Car Alarms, Geese and Spring
Spring has finally decided to peek her head out of the “wintery mix” that we have all suffered through during March and the beginning of April. Our patience with Old Man Winter has been exhausted. We demand signs of spring and they are forthcoming. The Geese splashed down in our pond about three weeks ago. Squawking and gawking as they pad about digging their beaks into the saturated grass. They are here for their annual family reunion along with some odd cousins that swallow up the Bluegill and parade around the edges of the pond.
Glowing forsythia are around every corner announcing that at last, spring has come. In addition, the faithful red-breasted robins are singing their hearts out and flitting about the grasses and budding tree branches. One particular little bird runs back and forth on spindly legs. I have no idea what kind of bird this is but they are fun to watch. They charge into the tall grasses when we drive up. They have long discussions with the geese who are trying to nest in the yard. I love to watch the trees break out in buds and listen to the birds, but the car alarm of our neighbor keeps going off. It is so loud that it puts a damper on the immense enjoyment of nature bursting forth from the mountain. I can’t quite figure out why they can’t keep it shut off. I am not even sure which neighbor is having the problem! This goes on for a few days – nearly driving me crazy! – until I realize that it is all of the spring birds making such a cacophony with all of the trilling, chirruping, and squawking!
With the warmer weather, pink cherry blossoms grace the arched branches of their trunk and line the path to the schools. The sun shines hope on us all. One fine day I walked to the end of the drive to wait for the school bus, when our neighbor from up the mountain stopped and I asked him about the little spindly-legged bird running hither thither. I can’t remember their names but I remember him saying that they scratched around in gravel and pebbles making nests. I study the edges of the drive looking for nests. I don’t find one, but I do hear an awful racket night and day that could be interpreted as chirruping and singing. Those tiny birds sure are loud!
The warmer it gets, the louder the racket gets. As I drive in and out I slide down my window to listen. I notice that they are louder down at the edges of the drive where the water runs down the mountain. I make the astute observation that they must be water birds. My husband and I discuss the birds in detail because they sing and chirrup all night long – right outside of our window. We both take note that the loud bird noises can be heard in other swampy areas.
After church one Wednesday night, as we talk in the parking lot with our friends, I hear the birds carrying on. They are cranked up and we can barely hear each other to talk. Finally, I ask my friend, “What kind of birds are those making all of that racket?”
He quits talking, cups his ear, and says, “I don’t hear any birds.”
I am thinking that he must be totally deaf as they are practically drowning out everything else. I say, “Listen. Do you hear that noise right across the highway?”
He turns his head and listens. “I still don’t hear any birds.”
Astonished, I say, “You can’t hear all of that noise?”

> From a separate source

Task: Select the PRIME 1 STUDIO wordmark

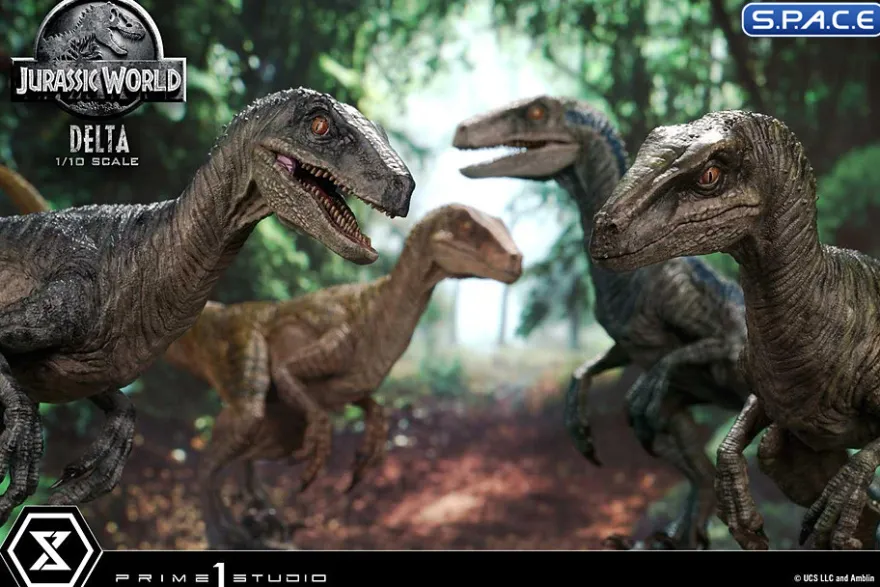Action: [221, 576]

He grins and looks at me and begins to laugh. It dawns on him that I might have never heard that particular water bird sing as I hail from West Texas where the dust is thick and there are not many water birds to serenade one to sleep at night.
He laughs harder and says, “Those. Are. Frogs!”
“Frogs!” I scream. “Are you sure?”
He smiled benevolently at me but didn’t get really tickled until I told him that at first I thought it was the neighbor’s car alarm going off.
Isn’t it nice when foreigners move in and make us smile?